You can also, because you are providing students with multiple opportunities to demonstrate their understanding, hold students accountable to deadlines and not accept late work at all–which was my approach–because missing an assignment doesn’t count against them in the long run. This eliminates the chaos at the end of the term with kids scrambling to turn in a pile of slop that they are using as some sort of point exchange system where no real learning takes place. Now, don’t just get rid of consequences with this. I had a late work contract that would serve as both a consequence and a support for students who began to miss assignments.
Lastly, because I’ve intentionally built in multiple opportunities for students to demonstrate their understanding within the curriculum and my instructional approach, there’s no need for redos and retakes. Didn’t do well on this assessment? We’ve got another attempt coming up, so aim to do better on that one. Not happy with your score? Grow and show that on your next attempt and your old score won’t even matter. No more scheduling a bunch of after-school time for kids to just pick different options on the multiple choice exam while they cross their fingers that they are going to magically score better despite having done no additional learning in between the attempts. Yeah, not how I want to spend my time in grading those.
Final Thoughts
I honestly wasn’t sure I would ever come to the end of this post. I don’t say that like, “Good heavens, I’m so sick of this!” but more like, “I have way too many feelings about this, and this might turn into another book.”
Here’s the reality of the situation: we enact band-aid policies instead of meaningful, long-term change because the latter takes not only the ethereal things like vision and direction, but more importantly, it takes an investment in professional learning that, frankly, most schools don’t care enough to spend. Most unions have negotiated away the professional learning in districts (somewhat of an intentional knock on how typical union leadership approaches this, but also a recognition that professional learning is removed because it often sucks and is ineffective anyways, but that is another post for another time about how to fix that).
The problem is that when we enact these band-aid policies, it actually harms the work of building better grading practices. The side effects pop up and suddenly work ethic drops in students because they recognize they don’t have to do work. Teachers get buried in late work and retakes, and suddenly they begin associating grading reform with unnecessary and ineffective busy work that adds to their already-full plates. Students begin turning in slop for points and forget that the whole point of the assignment in the first place was about learning.
This is where my main issue comes in: most band-aid grading practices have nothing to do with learning, but rather, they are focused on getting students to pass classes and get credits, and they harm students overall in the long run.

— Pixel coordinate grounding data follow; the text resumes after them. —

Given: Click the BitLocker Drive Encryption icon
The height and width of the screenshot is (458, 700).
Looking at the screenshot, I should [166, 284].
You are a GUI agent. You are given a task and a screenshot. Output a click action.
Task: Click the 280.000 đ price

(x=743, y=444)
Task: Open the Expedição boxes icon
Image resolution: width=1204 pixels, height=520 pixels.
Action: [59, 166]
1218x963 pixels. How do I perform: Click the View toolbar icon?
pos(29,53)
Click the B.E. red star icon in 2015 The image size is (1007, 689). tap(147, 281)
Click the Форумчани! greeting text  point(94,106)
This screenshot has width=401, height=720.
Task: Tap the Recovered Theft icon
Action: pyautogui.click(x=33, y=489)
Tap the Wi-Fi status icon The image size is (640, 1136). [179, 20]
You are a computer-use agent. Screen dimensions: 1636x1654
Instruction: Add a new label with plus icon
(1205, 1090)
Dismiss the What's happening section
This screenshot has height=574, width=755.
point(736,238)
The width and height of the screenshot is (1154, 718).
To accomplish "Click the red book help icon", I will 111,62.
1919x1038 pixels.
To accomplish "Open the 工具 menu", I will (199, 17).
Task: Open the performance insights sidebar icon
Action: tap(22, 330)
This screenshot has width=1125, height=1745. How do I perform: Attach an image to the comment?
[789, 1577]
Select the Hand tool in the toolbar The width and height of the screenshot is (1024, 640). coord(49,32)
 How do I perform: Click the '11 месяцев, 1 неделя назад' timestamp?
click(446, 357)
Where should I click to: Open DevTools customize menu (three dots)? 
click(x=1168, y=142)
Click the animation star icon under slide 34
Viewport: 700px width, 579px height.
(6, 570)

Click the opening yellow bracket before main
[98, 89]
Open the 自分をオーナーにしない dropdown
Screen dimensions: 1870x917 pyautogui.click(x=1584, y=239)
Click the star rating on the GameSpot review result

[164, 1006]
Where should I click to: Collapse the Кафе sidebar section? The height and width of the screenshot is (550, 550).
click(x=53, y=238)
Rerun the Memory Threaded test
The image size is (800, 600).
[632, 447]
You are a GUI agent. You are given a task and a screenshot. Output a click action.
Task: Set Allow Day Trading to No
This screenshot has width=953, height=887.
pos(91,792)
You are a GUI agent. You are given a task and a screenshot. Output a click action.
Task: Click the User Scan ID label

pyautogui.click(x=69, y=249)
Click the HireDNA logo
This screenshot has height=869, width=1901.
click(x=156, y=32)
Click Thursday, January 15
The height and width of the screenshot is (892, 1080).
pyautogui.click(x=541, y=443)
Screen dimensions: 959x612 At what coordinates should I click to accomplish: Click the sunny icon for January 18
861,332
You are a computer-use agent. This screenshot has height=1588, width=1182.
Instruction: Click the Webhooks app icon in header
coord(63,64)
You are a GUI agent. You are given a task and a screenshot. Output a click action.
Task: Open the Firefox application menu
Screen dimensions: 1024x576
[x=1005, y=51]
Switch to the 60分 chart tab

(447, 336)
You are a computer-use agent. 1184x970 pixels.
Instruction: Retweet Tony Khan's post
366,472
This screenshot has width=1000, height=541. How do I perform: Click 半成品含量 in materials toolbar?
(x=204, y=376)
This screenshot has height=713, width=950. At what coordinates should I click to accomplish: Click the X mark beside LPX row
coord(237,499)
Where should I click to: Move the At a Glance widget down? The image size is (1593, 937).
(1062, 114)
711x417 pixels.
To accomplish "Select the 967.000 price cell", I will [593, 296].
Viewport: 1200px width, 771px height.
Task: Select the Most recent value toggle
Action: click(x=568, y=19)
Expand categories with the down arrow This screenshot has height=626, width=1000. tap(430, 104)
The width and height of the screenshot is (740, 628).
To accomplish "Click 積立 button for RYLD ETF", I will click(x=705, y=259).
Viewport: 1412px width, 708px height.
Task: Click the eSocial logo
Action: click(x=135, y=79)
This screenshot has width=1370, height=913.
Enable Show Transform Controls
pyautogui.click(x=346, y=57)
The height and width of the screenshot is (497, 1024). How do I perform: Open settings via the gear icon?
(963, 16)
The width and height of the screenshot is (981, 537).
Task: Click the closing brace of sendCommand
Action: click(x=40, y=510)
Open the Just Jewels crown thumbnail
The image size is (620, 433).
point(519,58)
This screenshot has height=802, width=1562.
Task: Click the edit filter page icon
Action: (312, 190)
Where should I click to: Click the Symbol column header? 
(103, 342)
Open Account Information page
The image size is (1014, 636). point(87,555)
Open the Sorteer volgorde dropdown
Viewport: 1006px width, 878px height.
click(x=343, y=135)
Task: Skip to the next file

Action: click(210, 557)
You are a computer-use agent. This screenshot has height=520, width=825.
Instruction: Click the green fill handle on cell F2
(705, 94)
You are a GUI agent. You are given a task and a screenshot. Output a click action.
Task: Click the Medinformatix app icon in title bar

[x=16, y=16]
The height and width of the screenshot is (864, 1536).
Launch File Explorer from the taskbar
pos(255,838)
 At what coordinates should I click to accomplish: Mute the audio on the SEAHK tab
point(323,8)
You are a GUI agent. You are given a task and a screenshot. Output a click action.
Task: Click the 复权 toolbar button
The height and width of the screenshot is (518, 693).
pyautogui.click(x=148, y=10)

Don’t get me wrong. I would love to see all students pass classes and be successful, but that has absolutely nothing to do with the choices I make about grading and assessment, and I would argue that when school prioritize passing classes and earning credits in their grading policies, I can almost guarantee that’s a school where low levels of learning are taking place.
Want to create powerful, meaningful grading practices? Focus on learning. Period.
Want to create complacent, passive, disengaged students who learn less? Focus on band-aid policies.